The Testability Principle. The principal requirement of a scientific theory is that it should in some way be testable through reference to existing or new facts about empirical reality. The test exposes the veracity or falsity of the theory, but there is a caveat. The working stuff of theories is itself abstract and metaphysical. Getting this stuff to apply to the facts or a test situation typically requires wrapping the abstract concepts in a blanket of auxiliary assumptions; some explicitly stated, many taken as read. This means that a test is rarely decisive. When a test shows that a theory is false, the theory is not necessarily abandoned. It may simply mean that one or more of the auxiliary assumptions are wrong.
I want to be clear that the demand for testability in the sense that I’m using this term should not be interpreted as a demand for an immediate yes-no, right-wrong evaluation. Theories take time to develop properly, and may even be perceived to fail if subjected to tests before their concepts, limitations and rules of application are fully understood. Think of testability instead as more of a professional judgement than a simple one-time evaluation.

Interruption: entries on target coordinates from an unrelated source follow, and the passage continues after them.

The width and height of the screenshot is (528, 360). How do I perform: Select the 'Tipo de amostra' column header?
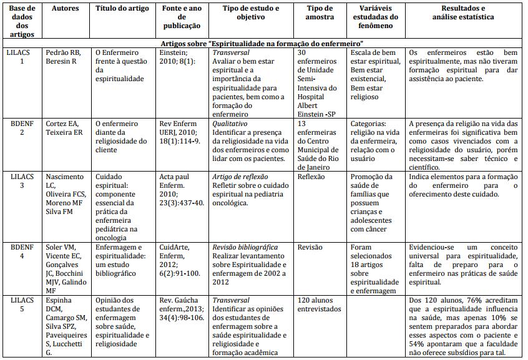[x=324, y=12]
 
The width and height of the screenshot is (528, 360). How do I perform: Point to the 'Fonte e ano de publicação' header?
[x=182, y=17]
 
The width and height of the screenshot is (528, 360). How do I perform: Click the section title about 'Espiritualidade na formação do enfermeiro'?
[x=263, y=44]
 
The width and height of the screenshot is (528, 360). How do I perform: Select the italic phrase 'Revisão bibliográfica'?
[x=245, y=247]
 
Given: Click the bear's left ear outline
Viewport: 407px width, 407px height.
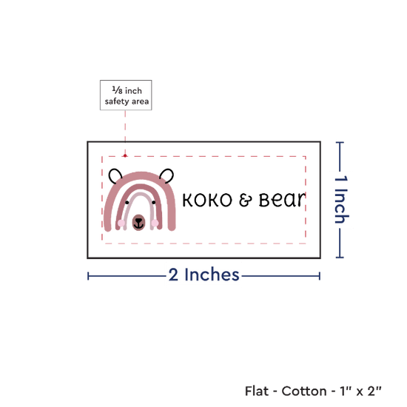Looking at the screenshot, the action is [112, 172].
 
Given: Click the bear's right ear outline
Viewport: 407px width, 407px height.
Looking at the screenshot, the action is [170, 172].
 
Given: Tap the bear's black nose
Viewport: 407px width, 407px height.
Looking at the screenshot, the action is [139, 221].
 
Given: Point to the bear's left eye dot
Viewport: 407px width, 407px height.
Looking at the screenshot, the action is [127, 203].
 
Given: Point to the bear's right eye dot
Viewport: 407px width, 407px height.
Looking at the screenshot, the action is [154, 203].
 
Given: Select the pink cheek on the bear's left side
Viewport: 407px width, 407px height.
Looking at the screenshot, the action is [121, 223].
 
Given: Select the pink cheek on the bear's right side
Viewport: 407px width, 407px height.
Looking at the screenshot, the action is [155, 223].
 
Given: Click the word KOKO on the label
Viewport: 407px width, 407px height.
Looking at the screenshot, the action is [207, 200].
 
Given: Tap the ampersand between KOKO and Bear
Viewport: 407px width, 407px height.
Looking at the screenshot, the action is [245, 200].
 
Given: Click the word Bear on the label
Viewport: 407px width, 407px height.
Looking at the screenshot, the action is [283, 200].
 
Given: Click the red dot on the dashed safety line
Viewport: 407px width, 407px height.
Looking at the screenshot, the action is [125, 155].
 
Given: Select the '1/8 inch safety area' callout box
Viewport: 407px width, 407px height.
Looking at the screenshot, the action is [126, 95].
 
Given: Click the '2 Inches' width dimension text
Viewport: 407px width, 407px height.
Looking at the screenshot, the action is [204, 275].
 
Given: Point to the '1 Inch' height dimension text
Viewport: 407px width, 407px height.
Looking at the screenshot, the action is [341, 199].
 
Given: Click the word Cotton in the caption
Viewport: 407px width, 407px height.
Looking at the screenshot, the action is [304, 391].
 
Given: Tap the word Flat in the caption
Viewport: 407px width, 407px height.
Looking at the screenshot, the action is [257, 391].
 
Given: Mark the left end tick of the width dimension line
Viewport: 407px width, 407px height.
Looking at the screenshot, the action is [88, 276].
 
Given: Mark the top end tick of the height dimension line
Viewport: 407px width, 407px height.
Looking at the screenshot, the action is [340, 142].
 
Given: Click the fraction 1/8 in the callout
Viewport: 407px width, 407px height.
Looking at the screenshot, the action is [118, 90].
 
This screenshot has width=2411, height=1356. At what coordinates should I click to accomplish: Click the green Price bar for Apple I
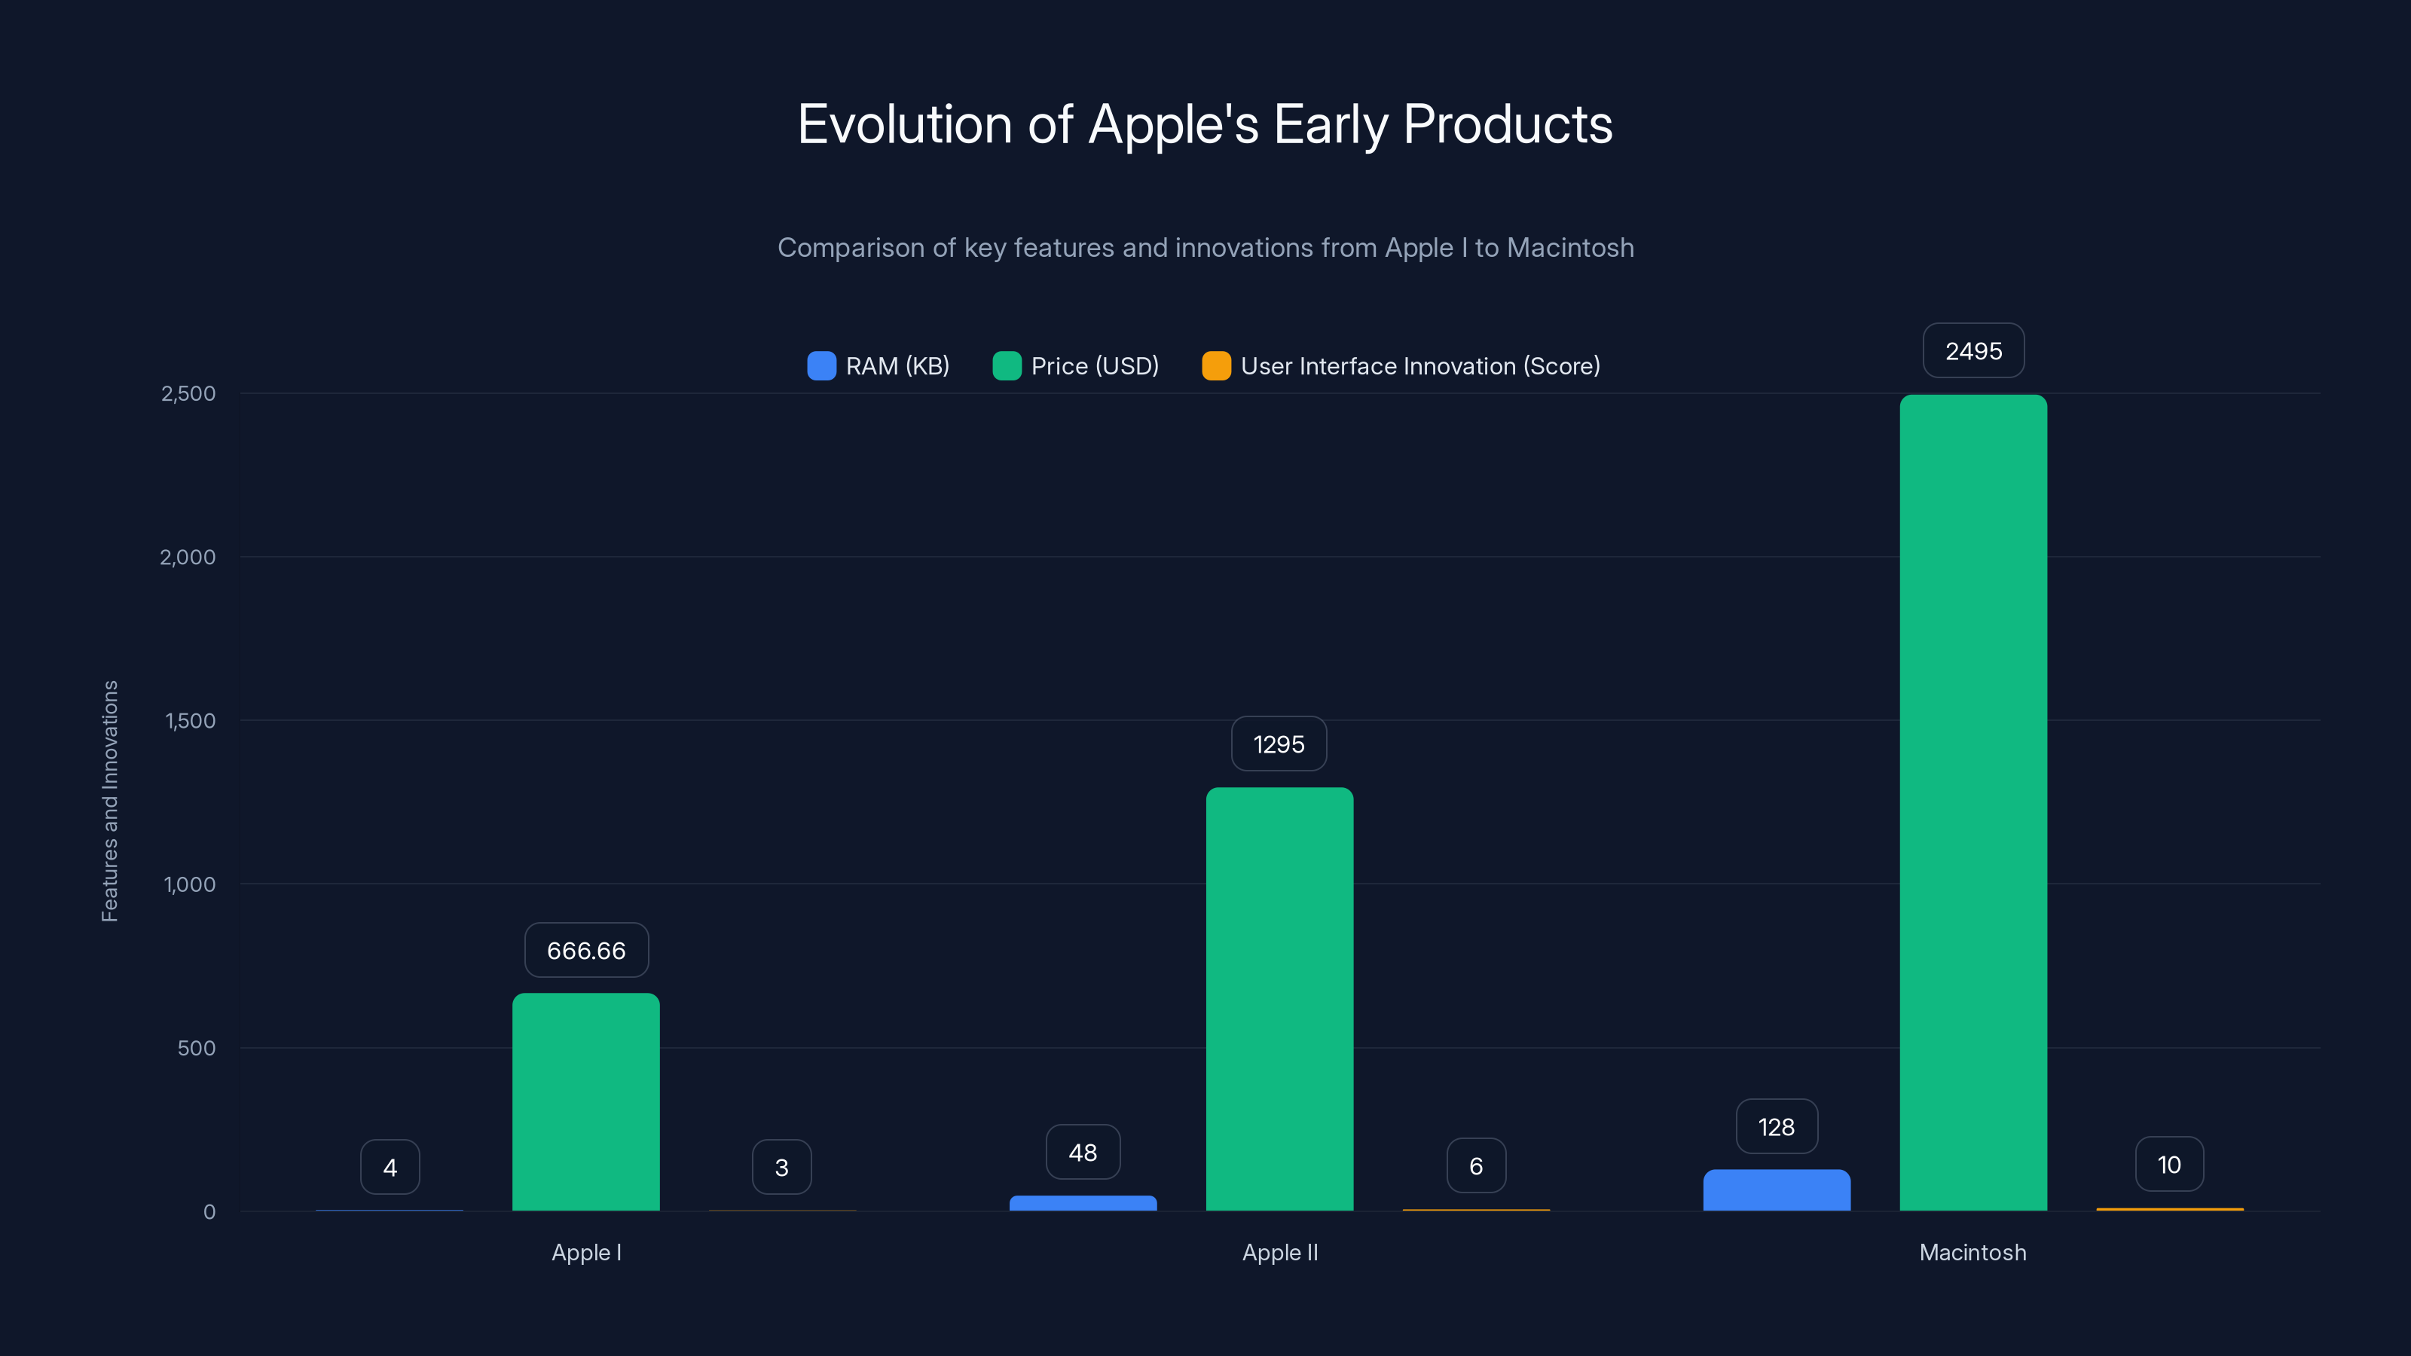pos(586,1101)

The Testability Principle demands that scientific theories be actually or potentially capable of providing tests against empirical facts. Isn’t this rather loose? How can we tell if a novel theoretical structure has the potential for yielding predictions that can be tested? For sure, it would be a lot easier if this was all black and white. But I honestly don’t think it’s all that complicated. A theory which, despite considerable effort, shows absolutely no promise of progressing towards testability should not be regarded as a scientific theory. A theory that continually fails repeated tests is a failed theory.